In der deutschen Leichtathletik ist es seit einiger Zeit eine leichte Fingerübung, wenn es bei Großveranstaltungen darum geht, die eingeheimsten Medaillen zu zählen.
Der Lauf, der alles verändert
Viermal Edelmetall war zuletzt die Ausbeute bei Olympia in Paris, was zumindest eine Steigerung zu den vergangenen Weltmeisterschaften bedeutete. Dabei ist augenfällig, dass der DLV bei den Junioren noch immer regelmäßig zu den besten Nationen gehört, zumindest auf europäischer Ebene.
In der Übergangszeit zum Erwachsenenbereich schaffen allerdings viele Talente nicht den erforderlichen Leistungssprung und verschwinden so schnell von der Bildfläche, wie sie dort aufgetaucht sind.
Auf den Spuren von Leo Neugebauer
Dass jemand den Weg andersherum einschlägt, ist alles andere als alltäglich – und doch ist die deutschen Läuferin Smilla Kolbe gerade drauf und dran, sich von einem unauffälligen Youngster zu einer möglichen Medaillenkandidatin bei künftigen Titelkämpfen zu entwickeln.

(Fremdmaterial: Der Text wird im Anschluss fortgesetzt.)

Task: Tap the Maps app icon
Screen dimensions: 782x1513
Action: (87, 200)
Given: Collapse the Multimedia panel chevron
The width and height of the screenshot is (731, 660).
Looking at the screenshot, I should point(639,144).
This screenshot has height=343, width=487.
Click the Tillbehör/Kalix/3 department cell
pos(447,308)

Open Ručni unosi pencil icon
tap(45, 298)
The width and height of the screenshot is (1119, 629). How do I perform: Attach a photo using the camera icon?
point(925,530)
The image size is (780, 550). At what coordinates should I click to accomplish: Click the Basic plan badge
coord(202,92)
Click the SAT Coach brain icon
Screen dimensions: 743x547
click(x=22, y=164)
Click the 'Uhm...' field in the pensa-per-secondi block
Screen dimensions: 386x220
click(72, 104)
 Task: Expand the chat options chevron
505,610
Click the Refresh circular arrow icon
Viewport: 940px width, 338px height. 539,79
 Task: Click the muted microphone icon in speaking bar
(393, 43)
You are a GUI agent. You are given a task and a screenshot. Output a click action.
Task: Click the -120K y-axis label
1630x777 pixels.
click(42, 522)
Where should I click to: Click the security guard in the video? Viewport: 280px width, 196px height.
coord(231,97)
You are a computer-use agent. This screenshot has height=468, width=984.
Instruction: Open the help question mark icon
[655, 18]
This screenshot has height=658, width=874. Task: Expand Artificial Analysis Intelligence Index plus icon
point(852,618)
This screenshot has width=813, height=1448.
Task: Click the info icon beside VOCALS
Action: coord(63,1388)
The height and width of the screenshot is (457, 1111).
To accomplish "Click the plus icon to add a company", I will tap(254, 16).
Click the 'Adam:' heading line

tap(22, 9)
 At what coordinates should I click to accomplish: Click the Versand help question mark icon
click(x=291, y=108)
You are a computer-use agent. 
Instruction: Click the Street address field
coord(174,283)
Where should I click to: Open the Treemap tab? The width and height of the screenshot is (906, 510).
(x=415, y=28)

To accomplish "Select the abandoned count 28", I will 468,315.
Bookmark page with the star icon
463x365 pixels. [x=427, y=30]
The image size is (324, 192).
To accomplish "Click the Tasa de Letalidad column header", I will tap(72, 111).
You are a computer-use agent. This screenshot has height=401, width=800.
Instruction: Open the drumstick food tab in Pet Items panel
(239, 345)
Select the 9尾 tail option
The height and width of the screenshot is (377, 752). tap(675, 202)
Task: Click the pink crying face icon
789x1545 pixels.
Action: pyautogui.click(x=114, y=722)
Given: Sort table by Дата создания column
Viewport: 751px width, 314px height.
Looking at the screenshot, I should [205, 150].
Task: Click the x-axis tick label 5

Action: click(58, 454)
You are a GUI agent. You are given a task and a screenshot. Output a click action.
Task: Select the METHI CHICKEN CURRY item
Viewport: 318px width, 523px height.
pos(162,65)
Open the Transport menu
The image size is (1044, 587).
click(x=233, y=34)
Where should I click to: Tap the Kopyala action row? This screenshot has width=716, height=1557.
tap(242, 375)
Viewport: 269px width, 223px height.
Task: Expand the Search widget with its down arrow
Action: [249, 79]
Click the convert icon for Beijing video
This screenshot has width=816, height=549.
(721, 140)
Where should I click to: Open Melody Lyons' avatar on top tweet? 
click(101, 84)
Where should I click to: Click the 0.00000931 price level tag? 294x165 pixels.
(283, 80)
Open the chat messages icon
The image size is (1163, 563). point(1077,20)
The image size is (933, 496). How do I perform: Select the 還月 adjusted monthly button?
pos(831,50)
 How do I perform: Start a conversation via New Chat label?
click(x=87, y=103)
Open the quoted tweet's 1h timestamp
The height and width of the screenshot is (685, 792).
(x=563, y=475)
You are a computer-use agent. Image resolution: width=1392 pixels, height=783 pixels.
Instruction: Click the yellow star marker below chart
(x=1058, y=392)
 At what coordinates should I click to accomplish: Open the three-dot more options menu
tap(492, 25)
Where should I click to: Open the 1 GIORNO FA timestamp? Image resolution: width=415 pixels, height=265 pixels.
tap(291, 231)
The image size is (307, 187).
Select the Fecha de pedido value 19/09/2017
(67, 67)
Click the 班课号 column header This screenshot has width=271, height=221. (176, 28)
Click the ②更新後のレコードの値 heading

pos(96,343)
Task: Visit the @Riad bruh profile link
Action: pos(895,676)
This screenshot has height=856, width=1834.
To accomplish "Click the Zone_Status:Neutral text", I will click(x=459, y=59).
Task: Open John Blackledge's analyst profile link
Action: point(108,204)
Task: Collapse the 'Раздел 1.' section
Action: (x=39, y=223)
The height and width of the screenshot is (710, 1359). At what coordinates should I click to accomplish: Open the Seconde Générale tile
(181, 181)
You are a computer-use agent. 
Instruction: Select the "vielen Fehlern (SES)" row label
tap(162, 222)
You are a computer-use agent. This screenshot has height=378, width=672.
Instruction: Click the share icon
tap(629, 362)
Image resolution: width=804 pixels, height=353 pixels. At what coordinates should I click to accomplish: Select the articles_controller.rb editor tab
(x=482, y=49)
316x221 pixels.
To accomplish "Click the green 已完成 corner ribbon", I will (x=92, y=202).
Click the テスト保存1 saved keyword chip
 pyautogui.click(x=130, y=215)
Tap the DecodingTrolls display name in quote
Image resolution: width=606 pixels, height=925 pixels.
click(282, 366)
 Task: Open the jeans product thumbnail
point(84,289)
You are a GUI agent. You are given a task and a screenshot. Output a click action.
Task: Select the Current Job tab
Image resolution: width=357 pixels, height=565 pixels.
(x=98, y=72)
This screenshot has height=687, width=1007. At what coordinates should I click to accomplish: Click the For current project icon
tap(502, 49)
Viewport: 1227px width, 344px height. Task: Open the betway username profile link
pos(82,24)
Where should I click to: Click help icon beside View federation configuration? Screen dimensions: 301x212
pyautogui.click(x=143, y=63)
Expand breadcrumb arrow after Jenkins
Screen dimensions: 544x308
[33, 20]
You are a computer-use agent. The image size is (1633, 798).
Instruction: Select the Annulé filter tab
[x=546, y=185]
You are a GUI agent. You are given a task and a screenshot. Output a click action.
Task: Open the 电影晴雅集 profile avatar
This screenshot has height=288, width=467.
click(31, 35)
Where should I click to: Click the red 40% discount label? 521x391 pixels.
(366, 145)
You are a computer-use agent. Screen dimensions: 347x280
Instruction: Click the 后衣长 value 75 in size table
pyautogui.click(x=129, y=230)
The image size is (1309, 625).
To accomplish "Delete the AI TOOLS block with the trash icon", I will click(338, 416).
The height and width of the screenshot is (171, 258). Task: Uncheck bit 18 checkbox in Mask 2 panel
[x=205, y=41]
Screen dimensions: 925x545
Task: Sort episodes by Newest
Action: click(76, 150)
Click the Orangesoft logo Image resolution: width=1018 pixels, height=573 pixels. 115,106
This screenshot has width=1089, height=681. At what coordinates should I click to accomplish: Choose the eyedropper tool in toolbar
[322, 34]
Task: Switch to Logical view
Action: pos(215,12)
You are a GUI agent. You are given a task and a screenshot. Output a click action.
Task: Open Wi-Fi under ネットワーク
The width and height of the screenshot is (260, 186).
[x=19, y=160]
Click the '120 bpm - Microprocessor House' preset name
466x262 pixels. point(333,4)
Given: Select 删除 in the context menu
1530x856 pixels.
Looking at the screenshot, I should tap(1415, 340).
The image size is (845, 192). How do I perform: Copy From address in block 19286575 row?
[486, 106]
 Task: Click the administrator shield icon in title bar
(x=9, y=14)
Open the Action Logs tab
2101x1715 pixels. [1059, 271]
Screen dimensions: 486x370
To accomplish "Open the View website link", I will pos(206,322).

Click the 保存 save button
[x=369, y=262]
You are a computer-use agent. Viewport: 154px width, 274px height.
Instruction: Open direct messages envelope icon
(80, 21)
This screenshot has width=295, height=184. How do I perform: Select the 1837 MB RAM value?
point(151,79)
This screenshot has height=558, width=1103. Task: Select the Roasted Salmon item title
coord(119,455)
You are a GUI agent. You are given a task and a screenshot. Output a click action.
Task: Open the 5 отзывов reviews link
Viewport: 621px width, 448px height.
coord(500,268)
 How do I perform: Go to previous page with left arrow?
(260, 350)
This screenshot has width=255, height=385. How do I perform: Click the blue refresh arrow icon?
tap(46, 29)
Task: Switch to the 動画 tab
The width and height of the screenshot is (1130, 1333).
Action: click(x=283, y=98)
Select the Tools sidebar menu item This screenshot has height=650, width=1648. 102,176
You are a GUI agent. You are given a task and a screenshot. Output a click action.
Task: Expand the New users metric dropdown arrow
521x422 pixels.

Als Kolbe sich vor dreieinhalb Jahren an einem College in Mississippi einschrieb, um ihr Glück in den USA zu versuchen, war die damals 20-Jährige hierzulande noch ein unbeschriebenes Blatt.
Neben ihrem Studium der Psychologie war sie vor allem deswegen in die Vereinigten Staaten gegangen, um als Leichtathletin die nächsten Schritte zu gehen – so wie es etwa Zehnkampf-Star Leo Neugebauer vorgemacht hatte.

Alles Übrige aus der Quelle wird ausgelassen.